The Czech cabinet meet Monday to decide who to award majority stakes in the country’s electricity businesses and already RWE has said it has been successful in bidding for gas sector interests. The main prize in the electricity sell-off is the CEZ power group.
The Czech government had wanted bids for CEZ to include all of its component parts including its nuclear interests which has deterred a number of foreign companies including Electrabel of Belgium. However, International Power, E.On and British Energy have placed separate bids for different parts of the Czech tender.
This followed the departure of NRG from the bidding consortium and as a results the separate bids reflect the interests of each company. International Power wants to buy the entire Thermal and Hydro capacity, British Energy, the nuclear capacity and E.On wants to buy the six distribution companies.
EdF is seen as the clear favourite to win the tender as it has bid for the whole package as has Iberdrola and Enel.

■ Dataset excerpt:
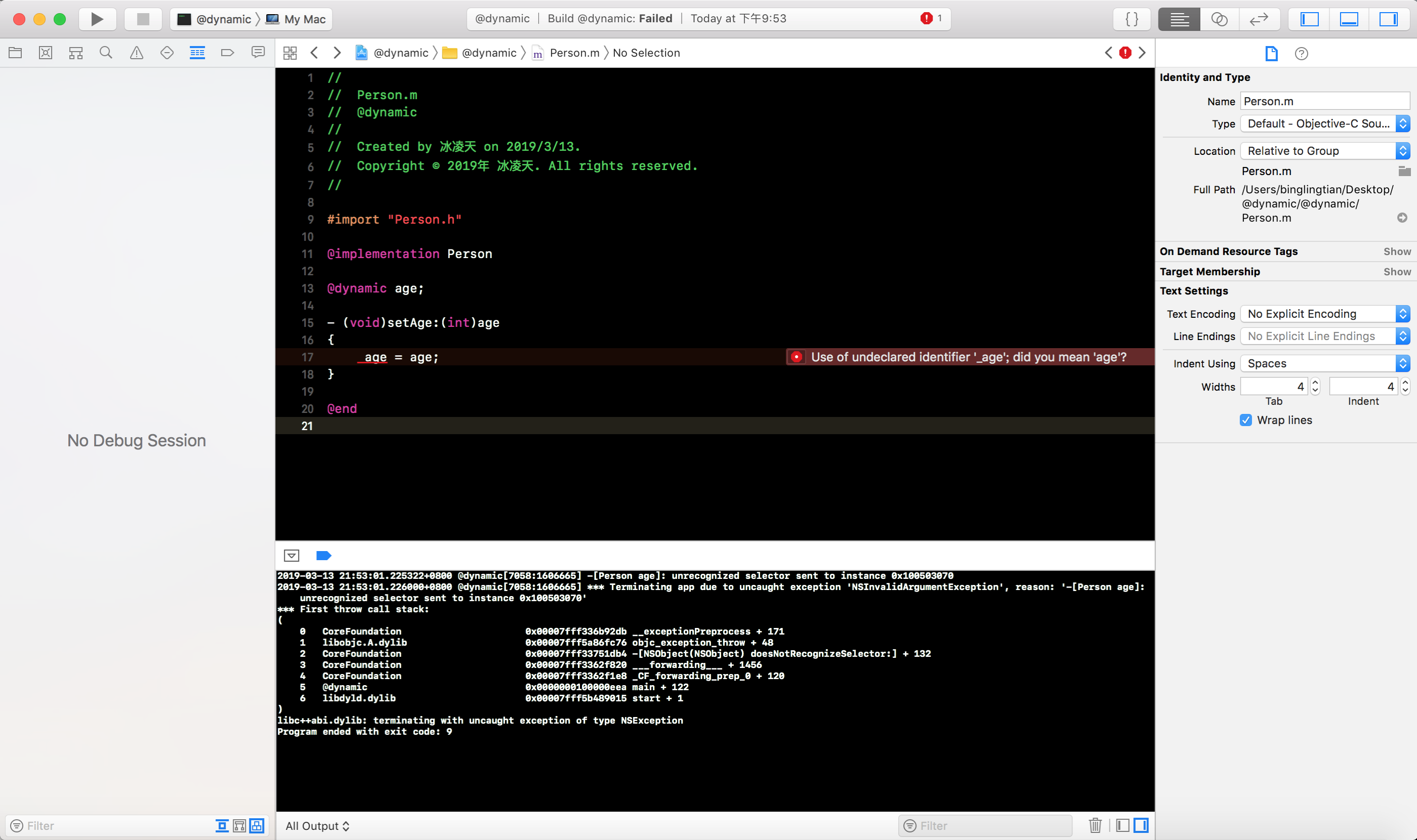Hide the right inspector panel toggle
This screenshot has width=1417, height=840.
tap(1388, 19)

■ Written exercise 1: From the news item on the Czech electricity sell-off, write out the stretch from "The Czech government" through "Iberdrola and Enel.".
■ Written exercise 2:
Answer these questions on the news item about the Czech electricity sell-off, one answer per line:
(a) Which Belgian company was deterred from bidding?
(b) Which company left the bidding consortium?
(c) What does E.On want to buy?
■ Written exercise 3: Continue the news item about the Czech electricity sell-off from its last sentence.

■ Answer 1:
The Czech government had wanted bids for CEZ to include all of its component parts including its nuclear interests which has deterred a number of foreign companies including Electrabel of Belgium. However, International Power, E.On and British Energy have placed separate bids for different parts of the Czech tender.
This followed the departure of NRG from the bidding consortium and as a results the separate bids reflect the interests of each company. International Power wants to buy the entire Thermal and Hydro capacity, British Energy, the nuclear capacity and E.On wants to buy the six distribution companies.
EdF is seen as the clear favourite to win the tender as it has bid for the whole package as has Iberdrola and Enel.

■ Answer 2:
(a) Electrabel
(b) NRG
(c) The six distribution companies

■ Answer 3:
The Czech power assets are seen as strategically important given its geographical location with the electricity generating and transmission assets expected to raise more than $3bn.
RWE said Monday it has won the bidding process for the privatization of the Czech gas industry with a bid of €4.1bn. Tenders had been invited for 97 per cent of the shares in the national gas utility Transgas and between some 46 and 58 per cent in each of the eight regional gas utilities. RWE gains the majority in six of the eight regional gas utilities.
Dr. Dietmar Kuhnt, Chief Executive Officer of RWE said, “The acquisition will make RWE, with over four million end customers, the new number four in the European gas market. The transaction also establishes a key strategic position in the highly profitable European natural gas transit business.”
Transgas runs one of the major transit pipeline links for the transport of Russian natural gas to Western Europe, which conveys about 20 per cent of all the western European gas requirements. The acquisition of Transgas will make RWE Europe’s second largest pipeline operator with altogether 94 000 km of grid length.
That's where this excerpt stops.